The Solar eye is a contemporary ritual object. It was sponsored by the Plural School for Political Action, an experimental school focused in young Mayan women, to provide with the means to participate in the political life locally, and globally.



They know that science and technology underlie all forms of power in the world. That is the reason to include lectures in Physics and Mathematics in a political action school, and that is how I ended up making the Solar Eye as the converging point of several requests posed by the school´s philosophy.

The idea is to study Astronomy. Not only this lies at the foundations of civilization, but also the only surviving books of the Maya talk about Astronomy. The study of Mayan Astronomy brings together a nice mixture of Mathematics, Physics, Archaeology, Epigraphy, Mythology, Anthropology and the Mayan calendar systems. And studying it this way, without separating the ingredients into different disciplines it is a different kind of learning experience.

I was asked to design an introduction to Mayan Astronomy, and it had to be holistic! For instance, it has to be for people of all ages, as it is not good to separate the younger from the elder, it has to be an experience and not only information. People will learn together, and not from an authority, it should not divide knowledge into disciplines, not separate mysticism and logic, and it had to be Feminine... And masculine!

Now, I am a theoretical physicist. There was a time when these ideas would have given me a fierce allergic reaction, but after many years of practising the grand unification philosophy to everything, far away from its original scope, I knew what they wanted: Enlightenment!.

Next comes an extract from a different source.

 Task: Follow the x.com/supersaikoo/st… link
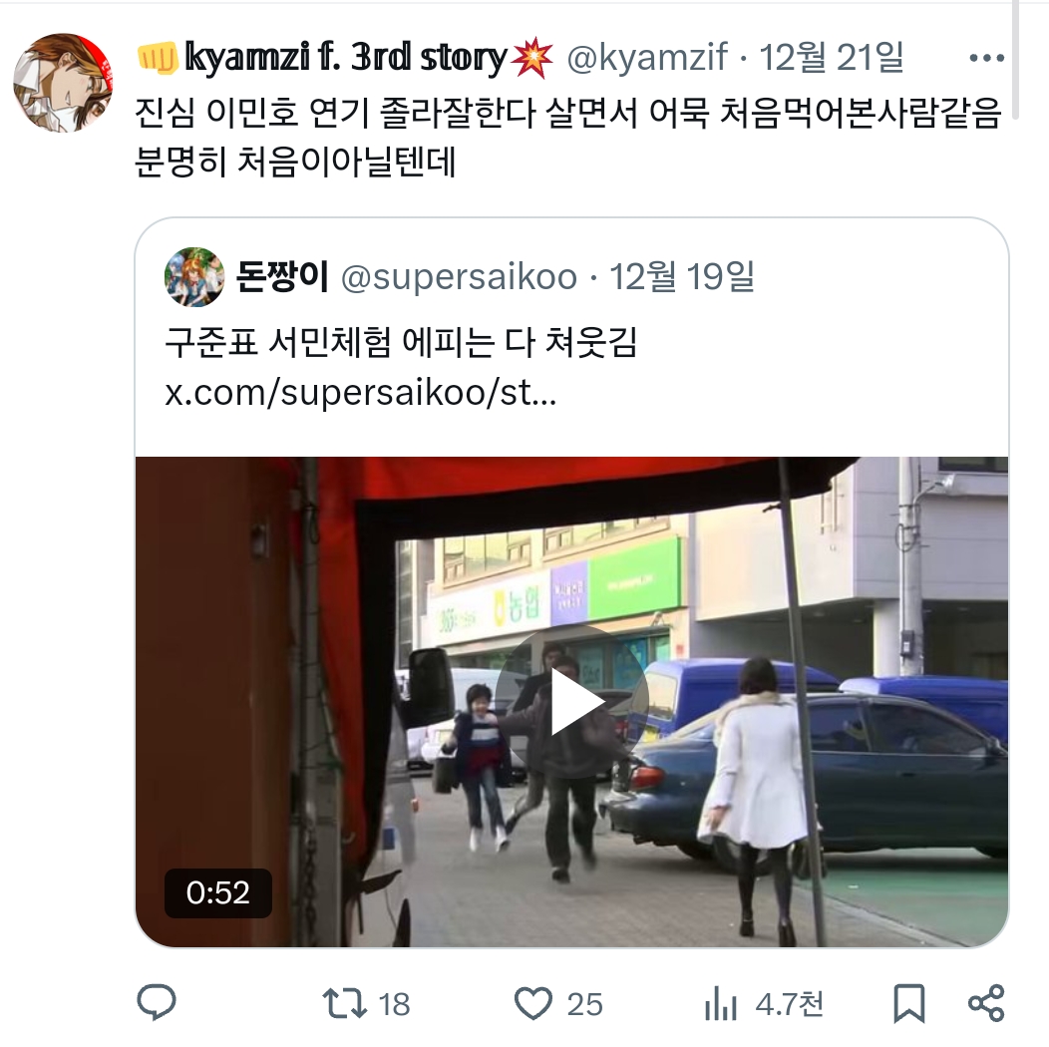tap(361, 393)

The embodied experience of light lies at the bottom of our very ability to reason, it is not just an accidental metaphor that we speak about getting out of the darkness of ignorance, to be able to think clearly about abstract concepts, to narrow the beam of our attention, and focus our thoughts to spot something.

No matter how abstract and far away from bodily experience a concept may seem, at the very bottom of it´s meaning it has to make contact with something out of language, something that can be understood only trough our embodied presence in the world.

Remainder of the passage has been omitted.